Un détenu sur trois doit son incarcération à une ou plusieurs infractions liées à la (vieille) loi sur les stupéfiants de 1921. Si des discours politiques en faveur d’une approche sanitaire de la toxicomanie (soigner plutôt que punir) se font entendre, la répression reste bien la première réponse face aux usagers de drogues qui commettent des actes délinquants en lien avec leur consommation.

Face à ce constat, des acteurs de terrain, francophones et néerlandophones, se mobilisent pour soutenir une autre politique des drogues en lançant ce samedi la campagne #Stop1921*, qui s’inscrit dans le cadre de l’action internationale “Support Don’t Punish”.

Les Fédérations bruxelloise et wallonne des institutions pour toxicomanes (Fedito), des associations qui promeuvent une réduction des risques (comme Modus Vivendi) mais aussi le Centre d’action laïque, Médecins du Monde, Infordrogues, Univers Santé... veulent interpeller le législateur et l’opinion publique sur la nécessité de remettre en question la politique de prohibition des drogues.

Une loi obsolète

La loi belge qui régit les comportements liés à l’usage de drogues date de 1921. Elle est dépassée et ses effets sont désastreux, notamment en matière de santé publique et d’engorgement des prisons, jugent les acteurs de terrain. En près d’un siècle, ce dispositif légal a certes subi quelques modifications, notamment pour garantir la stérilité du matériel (il y a des comptoirs d’échange de seringues dans les grandes villes), pour légaliser des traitements de substitution (comme la méthadone) ou pour opérer une distinction entre cannabis et drogues dures. Mais l’esprit de la loi n’a jamais été modifié, regrettent les initiateurs de la campagne belge.
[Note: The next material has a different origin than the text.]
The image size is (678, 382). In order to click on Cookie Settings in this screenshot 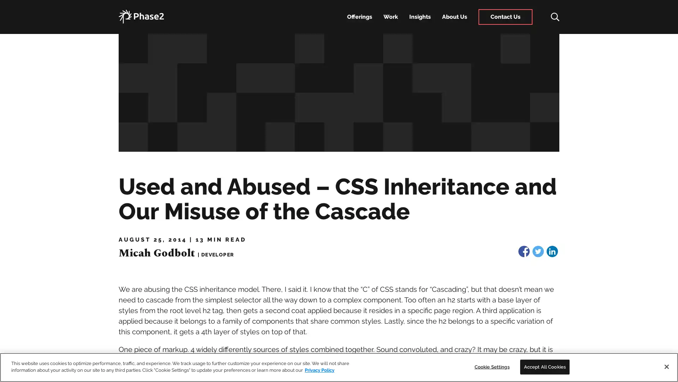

La prévention et la réduction des risques restent les parents pauvres des politiques menées pour appréhender les drogues: ces champs d’intervention sont de fait financés à hauteur de... 4 % seulement du budget global consacré à la lutte contre les drogues et leurs trafics. L’échec le plus cuisant de la prohibition se traduit par des effets particulièrement délétères en termes de santé publique.

Pours ces associations, qui représentent très largement le secteur, la consommation de drogues est un phénomène de moeurs, une question de santé publique et de consommation responsable. Il n’est donc, selon elles, plus concevable de pérenniser une loi “dont les effets sont plus dommageables que les comportaments qu’elle incrimine”.

“Une aberration”

Aujourd’hui, la dépendance est devenue la seule maladie dont on punit les conséquences: “C’est une aberration dont le législateur n’avait probablement pas conscience”. Mais la justice n’est pas un dispositif de promotion de la santé et le législateur actuel ne peut pas l’ignorer.

Ces acteurs de la société civile veulent (r)ouvrir le débat en lançant une plateforme citoyenne, notamment via un site et une page Facebook. La campagne se veut “large, pluraliste, diversifiée et progressive”. Elle démarre sans préjuger d’autre chose que “du caractère obsolète, particulièrement inadapté et contreproductif” de la loi de 1921 sur les stupéfiants.